Черчилль с радостью ответил на скромный запрос Майского. Он никогда не рассматривал мирных предложений и меньше всего собирался делать это теперь, когда Германия была связана на восточном фронте. Его риторика в знаменитой речи по радио в день вторжения, скрывая отсутствие каких-либо крупных сдвигов в стратегии, вся направлена на то, чтобы рассеять главную тревогу Советов, их поразительную уверенность в потворстве Англии нападению немцев: «Мы никогда не будем ничего обсуждать, никогда не будем вести никаких переговоров с Гитлером или кем-либо еще из его банды. Мы будем сражаться с ним на земле, будем сражаться с ним на море, будем сражаться с ним в воздухе…»{1441} Отзыв Майского об этой речи в его дневнике выдает испытанное им облегчение: «Сильное выступление! Замечательное выступление… По существу своему его речь — воинственная, решительная, никаких компромиссов или соглашений! Война до конца! Это как раз то, что нужно сегодня»{1442}.

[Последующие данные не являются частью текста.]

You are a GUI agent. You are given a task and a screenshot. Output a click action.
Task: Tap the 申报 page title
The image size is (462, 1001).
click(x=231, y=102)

Политбюро Британской коммунистической партии в тот же день, не дожидаясь инструкций из Москвы и прежде, чем услышало черчиллевское обещание поддержки, выпустило заявление, в котором утверждалось, что гитлеровское нападение — это «результат тайной деятельности, развернувшейся за кулисами миссии Гесса»{1443}. Видные работники советского посольства в Лондоне несколько раз выражали подозрения насчет одобрения Англией нападения Германии даже после речи Черчилля. Если Черчилль и Иден вынуждены будут уйти, настаивали они, те, кто придут на их место, «заключат с Германией сепаратный мир за счет Советского Союза»{1444}. Да и Криппс не был удивлен, обнаружив в свою первую встречу со Сталиным после вторжения, что тот опасается возможного сепаратного мира. В конце концов, признавался он в своем дневнике, «мы постарались дать им повод [для опасений] в прошлом, чтобы помешать им слишком далеко зайти в отношениях с немцами»{1445}. «Все думали, — вспоминал Литвинов, ставший послом в Вашингтоне, несколько месяцев спустя, — что британский флот идет на всех парах в Северное море для совместной с Гитлером атаки на Ленинград и Кронштадт»{1446}.
Заключение
В своей внешней политике Сталин не руководствовался сентиментами или идеологическими пристрастиями. На его государственную деятельность значительный отпечаток наложило наследие царской России, и встававшие перед ним проблемы имели глубокие исторические корни. «Я теперь читаю за завтраком историю жизни царя Александра и его сложных отношений с Наполеоном во времена Тильзита и после, — записал Стаффорд Криппс в своем дневнике всего за несколько месяцев до немецкого вторжения, — и поистине поразительно, до чего похожа стратегия Гитлера в отношении России на стратегию Наполеона в отношении Александра! Так и кажется порой, что история повторяется»{1447}.